§ 提示された文章
---

FCC、ロボコール業者に罰金1億2000万ドルを科すも「海をスプーンで空っぽにするようなもの」

このすばらしきスマートホンの世界に電話勧誘がついてこない思った人は想像力に欠けている。ロボコール(自動電話勧誘)は怒濤のごとく増え続け、ある目立った業者に対しFCCが科した1.2億ドルの罰金ですら流れを止められそうにない。

罰金は今日おこなわれたFCCの月例公開会議で発表された。Mr Adrian Abramovichなる人物は3カ月間に1億回以上のロボコールをかけた責任を問われ、この記録的罰金によって破産に追い込まれることはほぼ間違いない。

「われわれの決定は明確なメッセージを発した」とFCCのChairman
Ajit Paiが声明で語った。「FCCは、いたずらやロボコールの規則に違反して消費者に害を与える者たちを積極的に取り締まっていく」。

これだけ聞くと感動的数字に見えるかもしれないが、これは2016年に発信されたロボット通話であり、今や〈先月だけ〉で34億回のロボコールが発信されている。コミッショナーのJessica Rosenworcelはこの罰金を称賛する一方、こうした犯罪がそもそも起きることを防止すべき状況で、個別に罰則を追求することの実利性に疑問を感じている。

---

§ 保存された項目
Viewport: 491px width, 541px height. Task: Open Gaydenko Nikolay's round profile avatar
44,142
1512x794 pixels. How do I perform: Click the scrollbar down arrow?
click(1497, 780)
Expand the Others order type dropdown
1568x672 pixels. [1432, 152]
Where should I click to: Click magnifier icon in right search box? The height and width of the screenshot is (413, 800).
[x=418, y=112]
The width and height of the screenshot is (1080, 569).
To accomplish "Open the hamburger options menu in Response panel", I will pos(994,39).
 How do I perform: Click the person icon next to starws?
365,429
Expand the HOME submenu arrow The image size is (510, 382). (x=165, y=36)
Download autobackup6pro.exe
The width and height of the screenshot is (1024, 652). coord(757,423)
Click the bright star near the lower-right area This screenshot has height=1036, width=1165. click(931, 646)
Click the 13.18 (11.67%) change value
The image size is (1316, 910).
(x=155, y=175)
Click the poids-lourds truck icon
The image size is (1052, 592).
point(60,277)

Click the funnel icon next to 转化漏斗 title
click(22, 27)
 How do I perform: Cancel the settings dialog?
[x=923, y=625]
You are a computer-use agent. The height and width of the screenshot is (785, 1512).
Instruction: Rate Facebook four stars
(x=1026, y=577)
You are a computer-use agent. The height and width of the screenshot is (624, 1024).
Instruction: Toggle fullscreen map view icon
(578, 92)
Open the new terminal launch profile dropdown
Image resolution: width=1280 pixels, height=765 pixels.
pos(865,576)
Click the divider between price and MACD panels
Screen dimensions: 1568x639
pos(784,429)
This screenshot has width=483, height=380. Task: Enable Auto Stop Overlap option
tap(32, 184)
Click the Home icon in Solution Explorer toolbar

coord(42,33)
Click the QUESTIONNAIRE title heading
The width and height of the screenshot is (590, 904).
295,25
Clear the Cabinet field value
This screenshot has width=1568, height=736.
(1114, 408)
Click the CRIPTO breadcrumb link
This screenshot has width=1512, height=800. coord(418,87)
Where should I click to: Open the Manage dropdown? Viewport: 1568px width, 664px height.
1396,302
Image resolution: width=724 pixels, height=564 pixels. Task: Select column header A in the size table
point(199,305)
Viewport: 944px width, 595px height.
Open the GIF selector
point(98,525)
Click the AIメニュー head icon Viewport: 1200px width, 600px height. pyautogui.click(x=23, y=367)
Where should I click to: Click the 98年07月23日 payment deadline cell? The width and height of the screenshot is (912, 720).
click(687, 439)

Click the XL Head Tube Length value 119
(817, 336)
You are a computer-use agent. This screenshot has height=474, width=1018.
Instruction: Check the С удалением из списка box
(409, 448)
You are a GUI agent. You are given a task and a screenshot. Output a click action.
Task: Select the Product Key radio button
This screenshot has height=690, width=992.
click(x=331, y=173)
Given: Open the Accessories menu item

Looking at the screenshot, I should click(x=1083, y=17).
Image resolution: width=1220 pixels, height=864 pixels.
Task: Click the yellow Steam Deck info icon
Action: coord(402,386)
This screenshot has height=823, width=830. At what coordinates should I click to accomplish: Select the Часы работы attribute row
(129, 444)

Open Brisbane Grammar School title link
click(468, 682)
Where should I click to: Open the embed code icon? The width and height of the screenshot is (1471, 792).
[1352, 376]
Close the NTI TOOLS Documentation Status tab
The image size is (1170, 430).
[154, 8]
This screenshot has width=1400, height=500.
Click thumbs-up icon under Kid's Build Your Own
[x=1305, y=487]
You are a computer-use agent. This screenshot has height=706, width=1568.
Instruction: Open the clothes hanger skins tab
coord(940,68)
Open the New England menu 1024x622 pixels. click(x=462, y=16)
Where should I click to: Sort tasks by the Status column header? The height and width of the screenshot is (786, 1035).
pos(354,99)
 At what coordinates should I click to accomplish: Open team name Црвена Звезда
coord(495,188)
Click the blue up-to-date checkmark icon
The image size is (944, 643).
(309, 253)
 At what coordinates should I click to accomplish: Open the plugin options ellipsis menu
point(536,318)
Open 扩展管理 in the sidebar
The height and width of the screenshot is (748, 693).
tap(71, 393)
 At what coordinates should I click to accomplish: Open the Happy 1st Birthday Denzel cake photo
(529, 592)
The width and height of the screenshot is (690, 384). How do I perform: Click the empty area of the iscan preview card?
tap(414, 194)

---

§ 以下の課題
1. ロボコール罰金の記事によると、Adrian Abramovichは3カ月間に何回以上のロボコールをかけた責任を問われたか答えよ。
2. ロボコール罰金の記事から、「これだけ聞くと感動的数字に見」で始まり「の実利性に疑問を感じている。」で終わる部分を一字一句そのまま引用せよ。
3. FCCによるロボコール業者への罰金の記事を、最後の文の後から書き継げ。

§ 課題ごとの解答
1. 1億回以上である。

2.
これだけ聞くと感動的数字に見えるかもしれないが、これは2016年に発信されたロボット通話であり、今や〈先月だけ〉で34億回のロボコールが発信されている。コミッショナーのJessica Rosenworcelはこの罰金を称賛する一方、こうした犯罪がそもそも起きることを防止すべき状況で、個別に罰則を追求することの実利性に疑問を感じている。

3.
「正直なところ、ひとりの悪者を追いかけることはスプーンで海を空っぽにしようとするようなもの」と声明で言った。

Rosenworcelは、ロボコールを防止するために作られた一連の規則が数カ月前に議会で破棄されたこと、FCCに対する20件の嘆願書に対応できていないことなどを指摘した。そしてロボコールを全面的に阻止する技術が1年以上前から推奨されており、カナダでは2019年に実施される予定だが、米国では何も決まっていないという。

こうしたロボコールをいつも受けている一人として、私は今回の罰金やRosenworcelが提案する規則の厳格化を全面的に支持する。早ければはやいほどよい。今これを書いている最中にもかかってきた。